At the end of the war, Nell is released from a Japanese internment camp in Java. While searching for her father in the chaos, she meets Tim, a young man who is looking for his family too. Nell’s journey takes her first to Singapore then to a new life and new friends in Sydney, Australia. But although Tim may well be the love of her life, her father puts her on a passenger liner bound for the Netherlands. Will Nell really be able to settle in a country she’s never known – and will she ever see Tim again?
Based on the true story of Nora Valk, this is an exciting tale of courage and friendship, hope and determination, about the search for love and a place to finally call home.
Here’s my review: I found this book a fascinating insight into a part of history I know very little about. It’s told in the first person perspective of Nell, and the reader is with her as she and Auntie Karly are the first to walk out of the internment camp at the end of the war. The scene in which she is torn between looking back at the field in which her mother is buried one last time, and fear that if she looks back she will be shot by a Japanese guard, is still on my mind.
There were times when I rolled my eyes at Nell’s moods, impatience or outbursts but that made me identify with her more, having a teenager myself!
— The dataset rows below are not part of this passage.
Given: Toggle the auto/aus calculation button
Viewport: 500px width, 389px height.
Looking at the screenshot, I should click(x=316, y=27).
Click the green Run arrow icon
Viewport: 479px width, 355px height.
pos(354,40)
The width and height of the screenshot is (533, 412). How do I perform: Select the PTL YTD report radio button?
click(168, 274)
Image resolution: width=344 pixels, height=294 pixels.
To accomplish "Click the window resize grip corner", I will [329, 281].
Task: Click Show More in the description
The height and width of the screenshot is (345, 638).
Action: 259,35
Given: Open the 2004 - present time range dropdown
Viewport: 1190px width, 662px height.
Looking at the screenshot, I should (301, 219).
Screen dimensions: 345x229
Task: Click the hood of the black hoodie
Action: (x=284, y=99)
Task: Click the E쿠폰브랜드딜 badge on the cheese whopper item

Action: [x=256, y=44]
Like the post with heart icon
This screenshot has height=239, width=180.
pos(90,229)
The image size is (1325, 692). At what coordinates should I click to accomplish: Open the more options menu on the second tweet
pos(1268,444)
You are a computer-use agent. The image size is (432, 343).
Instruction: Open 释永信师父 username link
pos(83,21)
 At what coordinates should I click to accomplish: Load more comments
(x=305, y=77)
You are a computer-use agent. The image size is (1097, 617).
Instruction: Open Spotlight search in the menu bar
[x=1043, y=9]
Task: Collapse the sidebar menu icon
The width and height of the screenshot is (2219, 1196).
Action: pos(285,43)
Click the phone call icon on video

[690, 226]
Plus she had been held captive for three years so naturally she would be frustrated at the pace of life returning to a new normal.
Her relationship with her father is a complex one and the author portrayed Nell’s confused emotions between her idealised memory of her father and the reality. There were times when I struggled with her father’s actions but he had been a prisoner of war, so would clearly be dealing with his own adaptation to reality too.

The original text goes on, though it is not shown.